まるごと? 砕いてから? チョコの味を左右するロースト方法

ロッテの「ガーナミルク」は発売以来、カカオを豆のまま仕入れ、製品になるまで一貫して自社で行う「Bean to Bar」を続けています。ガーナ共和国や中南米などの産地で選別されたカカオ豆は船で日本に運ばれ、ロッテのチョコレート工場へ到着。そこでさらに基準を満たさない豆や細かいゴミを取り除き、良いカカオ豆だけを厳選します。

カカオ豆を砕き、皮などを取り除くと、「カカオニブ」ができます。「ここで、ていねいに表面の皮を取り除くことがポイント。雑味をとるための手間は惜しみません」と加藤は言います。

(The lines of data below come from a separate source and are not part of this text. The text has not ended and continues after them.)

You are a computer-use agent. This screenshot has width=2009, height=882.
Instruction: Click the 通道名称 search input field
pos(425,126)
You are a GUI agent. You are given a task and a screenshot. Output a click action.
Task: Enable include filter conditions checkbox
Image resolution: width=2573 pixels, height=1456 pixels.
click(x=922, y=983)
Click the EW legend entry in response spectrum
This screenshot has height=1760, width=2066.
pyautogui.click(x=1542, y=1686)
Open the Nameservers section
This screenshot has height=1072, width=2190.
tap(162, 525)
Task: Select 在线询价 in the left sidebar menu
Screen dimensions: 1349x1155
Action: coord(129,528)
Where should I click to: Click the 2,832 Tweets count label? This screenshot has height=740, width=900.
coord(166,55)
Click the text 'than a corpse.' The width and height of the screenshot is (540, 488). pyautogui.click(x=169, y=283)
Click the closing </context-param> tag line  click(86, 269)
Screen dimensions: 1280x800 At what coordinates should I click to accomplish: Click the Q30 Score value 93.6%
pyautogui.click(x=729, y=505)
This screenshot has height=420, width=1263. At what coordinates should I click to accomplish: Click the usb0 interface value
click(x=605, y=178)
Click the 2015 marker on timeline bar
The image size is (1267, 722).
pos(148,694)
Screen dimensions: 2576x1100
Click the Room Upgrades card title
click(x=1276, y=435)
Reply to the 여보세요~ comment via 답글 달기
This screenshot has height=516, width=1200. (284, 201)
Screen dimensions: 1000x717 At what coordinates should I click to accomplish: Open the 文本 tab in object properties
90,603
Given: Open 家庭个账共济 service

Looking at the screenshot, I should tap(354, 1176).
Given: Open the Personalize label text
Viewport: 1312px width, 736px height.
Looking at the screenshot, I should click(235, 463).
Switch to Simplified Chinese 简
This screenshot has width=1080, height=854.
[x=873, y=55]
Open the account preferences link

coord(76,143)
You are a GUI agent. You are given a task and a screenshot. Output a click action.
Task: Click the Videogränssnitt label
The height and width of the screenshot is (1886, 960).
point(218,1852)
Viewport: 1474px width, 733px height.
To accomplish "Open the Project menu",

次に、カカオ豆は、ロースト(焙炒=ばいしょう)されると、カカオ独特の香りが引き出されます。ここにも、ロッテ独自のこだわりがあります。カカオの香り成分はとても繊細で、ローストの加減によって、チョコレートの風味は大きく変わります。「カカオの個性が出すぎても、なさ過ぎてもダメ。火入れを強くすれば欲しい香りが得られますが、逆にいらない香りが出てしまうことも。カカオの個性に応じて温度や時間を調節し、ベストなバランスをめざします」(加藤)。

ローストすることによって豊かな香りが引き出される

ロースト方法には一般に、豆を砕かず、まるごとローストする「ホールビーンロースト」と、豆を砕き、皮を取り除いたカカオニブをローストする「ニブロースト」があります。「ホールビーンローストは外皮に包まれた状態で焙煎するため、揮発しやすい繊細な香りが保持されやすいですが、不揃いなカカオ豆の大きさが影響して、均質にローストしづらいという特徴があります。一方、ニブローストは前述した繊細な香りはやや飛びやすい方法ですが、大きさのばらつきが少ないので熱を均一に加えやすく、ムラや雑味の少ない綺麗な焙煎ができます。どちらの方法にもそれぞれの利点があり、製造者が求める風味に合わせて選択しています。」と加藤。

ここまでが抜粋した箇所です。